DockCoV2: a drug database against SARS-CoV-2

The current state of the COVID-19 pandemic is a global health crisis. From December 2019 to September 2020, SARS-CoV-2 has infected over 32 million people, and caused more than one million deaths worldwide. To fight the novel coronavirus, one of the best-known ways is to block enzymes essential for virus entry or replication. The Genomics team at Taiwan AI Labs collaborated with Professor Hsuan-Cheng Huang at National Yang-Ming University, Professor Chien-Yu Chen and Distinguished Professor Hsueh-Fen Juan at National Taiwan University under MOST and NTU supports to develop the database DockCoV2 (https://covirus.cc/drugs/) which aims to find effective antiviral drugs against SARS-CoV2.

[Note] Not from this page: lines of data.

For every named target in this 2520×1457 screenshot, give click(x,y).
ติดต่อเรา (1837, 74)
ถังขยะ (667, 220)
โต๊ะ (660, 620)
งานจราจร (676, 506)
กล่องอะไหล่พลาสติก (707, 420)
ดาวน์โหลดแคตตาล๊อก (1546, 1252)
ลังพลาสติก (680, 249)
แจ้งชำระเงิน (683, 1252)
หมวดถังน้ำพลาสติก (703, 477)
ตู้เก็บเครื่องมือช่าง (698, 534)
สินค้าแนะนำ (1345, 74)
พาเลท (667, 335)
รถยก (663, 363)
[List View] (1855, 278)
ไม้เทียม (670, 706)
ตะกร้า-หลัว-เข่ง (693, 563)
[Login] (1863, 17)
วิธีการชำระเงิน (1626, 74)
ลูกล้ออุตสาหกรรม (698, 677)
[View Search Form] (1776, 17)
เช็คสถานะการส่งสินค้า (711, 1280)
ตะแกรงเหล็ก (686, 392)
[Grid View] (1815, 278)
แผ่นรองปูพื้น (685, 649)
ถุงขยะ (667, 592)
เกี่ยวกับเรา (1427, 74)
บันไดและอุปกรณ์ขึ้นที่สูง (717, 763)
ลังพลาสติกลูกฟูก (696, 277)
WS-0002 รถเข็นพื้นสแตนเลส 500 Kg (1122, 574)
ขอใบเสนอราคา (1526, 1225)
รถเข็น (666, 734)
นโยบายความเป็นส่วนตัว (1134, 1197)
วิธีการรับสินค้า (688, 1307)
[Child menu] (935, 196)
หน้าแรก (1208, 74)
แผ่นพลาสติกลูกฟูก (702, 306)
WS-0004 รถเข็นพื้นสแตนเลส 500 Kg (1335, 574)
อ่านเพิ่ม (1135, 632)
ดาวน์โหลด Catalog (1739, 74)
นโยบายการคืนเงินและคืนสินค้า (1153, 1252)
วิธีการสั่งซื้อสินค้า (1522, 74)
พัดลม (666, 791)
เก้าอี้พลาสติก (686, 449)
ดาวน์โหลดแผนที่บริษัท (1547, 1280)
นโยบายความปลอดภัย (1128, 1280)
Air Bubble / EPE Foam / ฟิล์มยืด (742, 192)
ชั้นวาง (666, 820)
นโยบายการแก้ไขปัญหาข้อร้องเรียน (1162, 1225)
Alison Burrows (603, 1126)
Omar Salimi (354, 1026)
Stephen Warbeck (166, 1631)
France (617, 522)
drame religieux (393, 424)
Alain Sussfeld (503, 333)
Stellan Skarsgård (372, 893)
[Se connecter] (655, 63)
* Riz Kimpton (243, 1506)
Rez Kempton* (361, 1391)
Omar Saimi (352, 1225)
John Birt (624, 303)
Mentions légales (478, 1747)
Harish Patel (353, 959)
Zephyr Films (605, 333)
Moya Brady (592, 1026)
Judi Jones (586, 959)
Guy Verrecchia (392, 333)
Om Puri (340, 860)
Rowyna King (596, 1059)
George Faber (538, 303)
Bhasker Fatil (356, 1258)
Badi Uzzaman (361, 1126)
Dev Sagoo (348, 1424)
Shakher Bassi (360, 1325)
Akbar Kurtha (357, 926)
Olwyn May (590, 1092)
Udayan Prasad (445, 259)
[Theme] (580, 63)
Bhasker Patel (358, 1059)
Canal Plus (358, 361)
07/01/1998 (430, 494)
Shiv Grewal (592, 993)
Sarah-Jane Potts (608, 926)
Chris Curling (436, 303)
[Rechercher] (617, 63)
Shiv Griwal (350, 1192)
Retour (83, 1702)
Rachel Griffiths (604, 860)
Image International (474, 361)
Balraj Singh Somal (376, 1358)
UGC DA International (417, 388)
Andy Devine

The research team explores new opportunities for drug repurposing which is the process of finding new uses for existing approved drugs, and is believed to offer great benefits over de novo drug discovery, as well as to enable rapid clinical trials and regulatory review for COVID-19 therapy.

Here we develop the database, DockCoV2, by performing molecular docking analyses of seven proteins including spike, 3CLpro, PLpro, RdRp, N protein, ACE2, and TMPRSS2 with 2,285 FDA-approved and 1,478 NHI drugs. DockCoV2 also provides appropriate validation information with literature support. Several databases focus on delivering repurposing drugs against SARS-CoV-2. To our knowledge, no database provides a more up-to-date and comprehensive resource with drug-target docking results for repurposed drugs against SARS-CoV-2.

DockCoV2 is easy to use and search against, is well cross-linked to external databases, and provides the state-of-the-art prediction results in one site. DockCoV2 offers not only the related information of Docking structure and Ligand information but also Experimental data including biological assays, pathway information, and gene set enrichment analysis recruited from other validated databases. Users can download their drug-protein docking data of interest and examine additional drug-related information on DockCoV2. We also have released our scripts and source on github (https://github.com/ailabstw/DockCoV2).

Article link:
Ting-Fu Chen, Yu-Chuan Chang, Yi Hsiao, Ko-Han Lee, Yu-Chun Hsiao, Yu-Hsiang Lin, Yi-Chin Ethan Tu, Hsuan-Cheng Huang, Chien-Yu Chen, Hsueh-Fen Juan. DockCoV2: a drug database against SARS-CoV-2. Nucleic Acids Research (2020) https://doi.org/10.1093/nar/gkaa861.

 

Figure. The overview of the database content. In addition to the docking scores, DockCoV2 designed a joint panel section to provide the following related information: Docking structure, Ligand information, and Experimental data.